I copied this below code from Stack Overflow's 404 Not Found Error Page.
# define v putchar
# define print(x)
main(){v(4+v(v(52)-4));return 0;}/*
#>+++++++4+[>++++++<-]>
++++.----.++++.*/
print(202*2);exit();
#define/*>.#*/exit()
The above code compiles fine and prints 404 on the console. I thought the statement print(202*2); is responsible for printing 404, but I am not right because changing the numbers in this statement also prints 404.
Could somebody help me to understand this code and how it prints 404?

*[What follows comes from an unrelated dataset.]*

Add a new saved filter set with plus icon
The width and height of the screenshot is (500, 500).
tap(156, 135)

Am posting the compilation output for your reference as there are comments saying this code doesn't compile. The file containing above code is Test.c.
gcc Test.c -o Test
Test.c:3:1: warning: return type defaults to ‘int’ [-Wimplicit-int]

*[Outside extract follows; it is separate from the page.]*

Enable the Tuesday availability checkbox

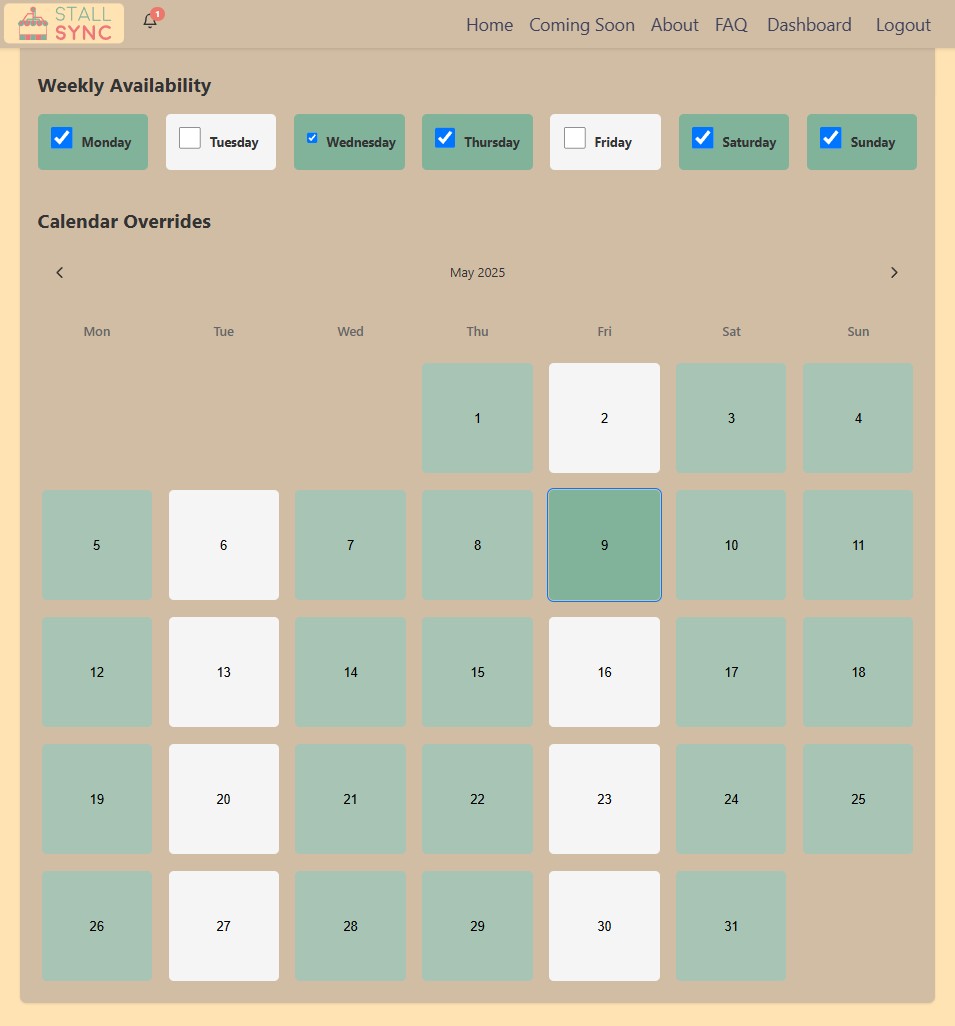coord(190,138)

main(){v(4+v(v(52)-4));return 0;}/* ^ Test.c: In function ‘main’:
Test.c:1:12: warning: implicit declaration of function ‘putchar’
[-Wimplicit-function-declaration] # define v putchar
^ Test.c:3:8: note: in expansion of macro ‘v’ main(){v(4+v(v(52)-4));return 0;}/*
^ Test.c: At top level: Test.c:6:14: warning: data definition has no type or storage class print(202*2);exit();
^ Test.c:6:14: warning: type defaults to ‘int’ in declaration of ‘exit’ [-Wimplicit-int] Test.c:6:14: warning:
conflicting types for built-in function ‘exit’
./Test
404
Cannot use a meta-question as dupe, so blatantly copying from the MSO answer.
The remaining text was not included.